= Conic Sections Rebellion =

Educational event against exam policy

The Conic Sections Rebellion, also known as the Conic Section Rebellion, refers primarily to an incident which occurred at Yale University in 1830, as a result of changes in the methods of mathematics education. When a policy change dictated that students were required to draw reference diagrams for exams rather than be allowed to refer to diagrams in their textbooks, students staged a rebellion in which they refused to take the exams at all. Because of this, 43 of the 96 students were expelled.

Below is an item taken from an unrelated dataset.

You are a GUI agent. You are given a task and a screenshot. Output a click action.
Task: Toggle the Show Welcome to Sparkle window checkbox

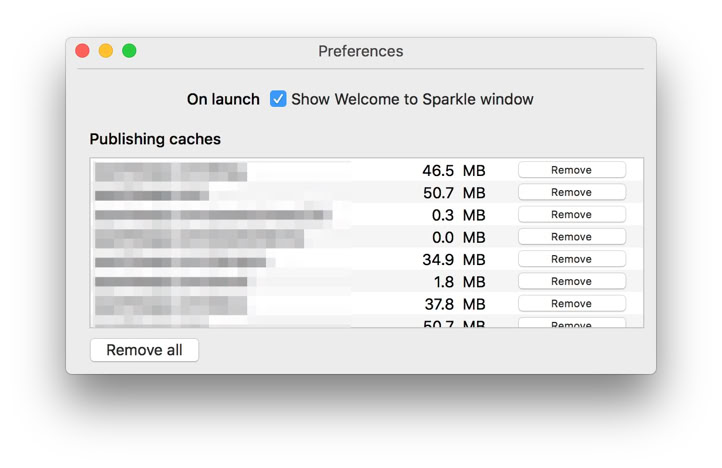[278, 99]
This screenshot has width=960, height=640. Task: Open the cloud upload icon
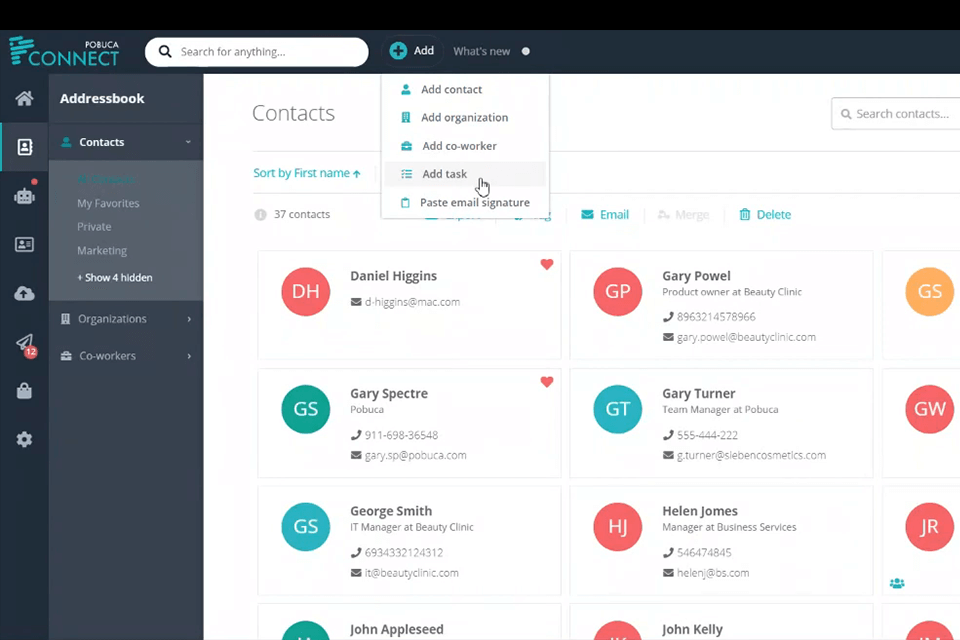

A precursor incident occurred in 1825; historian Clarence Deming described the 1830 incident as being "much more serious", and stated that the two incidents should be "sharply demarcated".

==1825 incident==
In 1825, students of the Yale sophomore class claimed that "by explicit contract with (their) mathematical tutor, (they were) exempt from the corollaries of the text-book (on conic sections)", and refused to recite these corollaries. Thirty-eight students out of a class of eighty-seven, including Horace Bushnell, William H. Welch, Henry Hogeboom, and William Adams, were suspended; faculty contacted the students' parents, and the students were pressured into signing a statement of concession:

We, the undersigned, having been led into a course of opposition to the government of Yale College, do acknowledge our fault in this resistance, and promise, on being restored to our standing in the class, to yield a faithful obedience to the laws (of Yale College).
— Statement of concession which ended the Conic Sections Rebellion of 1825.

==1830 incident==
Before blackboards were introduced, Yale students were permitted to consult diagrams in their textbooks when solving geometry problems involving conic sections, including during exams. When the university required students to draw their own diagrams on the blackboard, they refused to take the final exam. As a result, 43 of the 96 students were expelled, including Alfred Stillé and Andrew Calhoun, the son of John C. Calhoun. Yale authorities warned neighboring universities not to admit the expelled students.